==== Document section ====
The Lazy Conservatism of Allen West

David Silverman/Getty Images
David Silverman/Getty Images

When pressed by MSNBC's Joe Scarborough — a former Republican member of Congress — to call out Florida Rep. Allen West's accusation that "78 to 81" members of Congress were "members of the Communist Party," the Wall Street Journal's Peggy Noonan — a former speechwriter for Ronald Reagan — couldn't decide if West's remarks were truly "stupid" or merely "mischievous." But whichever one she eventually settles on, she'll be applying the wrong adjective, because the swipe West took at his colleagues was too contrived to be called stupid and not clever enough to be called mischievous.


It was just plain lazy.

For West to indict his Democratic counterparts as "communist" last Tuesday at a town hall meeting in his district is less of an insult to them as it is an insult to the intelligence of his constituents — making a joke out of conservatives' case for policy reform and exposing West as a political hack.
====
# To do
(1) Reproduce the Allen West commentary from "It was just" to "a political hack.", switching "constituents" to "voters".
(2) Resume the Allen West commentary after its final sentence.
==== Recorded information ====
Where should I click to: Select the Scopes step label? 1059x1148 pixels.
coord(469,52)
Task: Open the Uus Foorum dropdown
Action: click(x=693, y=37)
====
# Results for the exercise
(1)
It was just plain lazy.

For West to indict his Democratic counterparts as "communist" last Tuesday at a town hall meeting in his district is less of an insult to them as it is an insult to the intelligence of his voters — making a joke out of conservatives' case for policy reform and exposing West as a political hack.

(2)
With plenty of Tea Party street cred to burn, West has been touted by Sarah Palin as the ideal running mate for Mitt Romney. And though it's not precisely an honor to be endorsed by Palin — whose own laziness kept her from the Republican presidential nod — he's still getting pretty good pub. But he's also got a reputation as an outrage merchant whose stock-in-trade is abusive, fact-free bombast, making him Exhibit A when it comes to understanding why the conservative movement is still struggling to recruit a greater share of the black electorate to its cause.

To start, West's claim smacks of a double standard. As the Los Angeles Times' David Horsey points out, part of this election year's stunning sleight of hand is that "proposals like health-care mandates, cap-and-trade and immigration reform that were once being touted by Republicans — radical lefties such as Mitt Romney, Newt Gingrich and George W. Bush — are now branded," by folks like West, "as treacherous schemes to create a godless, socialist America."

It's one thing for West to build a case, point by point, that the only way to save the republic is to drastically slash the social safety net — that's Conservatism 101 — and it's a fair argument. But if he's exempting his Republican contemporaries — who've pushed every imaginable big-government "solution" from No Child Left Behind to Medicare Part D to Operation Iraqi Freedom — from a trip to the GOP re-education camp, then the communist charge is just a partisan smokescreen.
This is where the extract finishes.